UNCHR wrestled with political as well as semantic problems in trying to enforce the Declaration, which among other things affirmed each human being’s right to “freedom from fear,” most notably the fear of terrorism. Terrorism, however, was never clearly defined by the United Nations. The reason for this, writes Columbia University law professor Anne Bayefsky, is that “members of the Organization of Islamic Conference and the League of Arab States have blocked consensus on any common understanding of terrorism. In the view of countries like Saudi Arabia, expressed again during the [2003 session of UNCHR], ‘we should distinguish between the phenomenon of terrorism and the right of peoples to achieve self-determination.’” This was akin to the maxim that “one man’s ‘terrorist’ is another’s ‘freedom fighter.’”

UNCHR’s practical approach to terror was demonstrated in its resolutions condemning Israel — which accounted for more than one-fourth of all the resolutions it passed over a 30-year period, and far outnumbered those passed against any other nation. On April 15, 2003, UNCHR adopted a resolution endorsing the use of “all available means including armed struggle” as legitimate Palestinian tactics against Israel. 

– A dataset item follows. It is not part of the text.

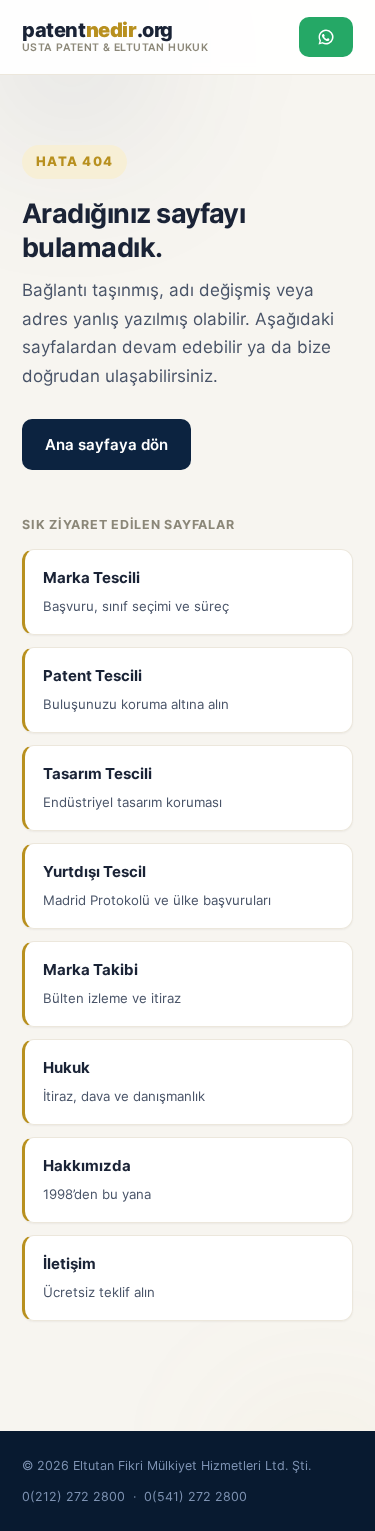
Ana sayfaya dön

Chairmanship of UNCHR changed on an annual basis, sometimes going to nations that ranked among the world’s most egregious human rights violators. For example, in 2002 the Commission was chaired by Syria, and in 2003 by Libya. In 2005, six of the fifty-three UNCHR members—China, Cuba, Eritrea, Saudi Ara­bia, Sudan, and Zimbabwe—were classified by Freedom House as some of the world’s “worst of the worst” abusers of human rights.

In 2001, ECOSOC removed the United States, a founding member, for a year from the Human Rights Commission while welcoming Sudan as a new Vice-Chair. Because the enslavement and sexual exploitation of non-Muslims has been an accepted part of Sudanese Islamic culture for centuries, UNCHR guidelines — which made allowances for culture-specific norms — deemed Sudan worthy of a leadership position in the organization. 

On March 15, 2006, one hundred seventy United Nations member states agreed to establish a new Human Rights Council to replace UNCHR.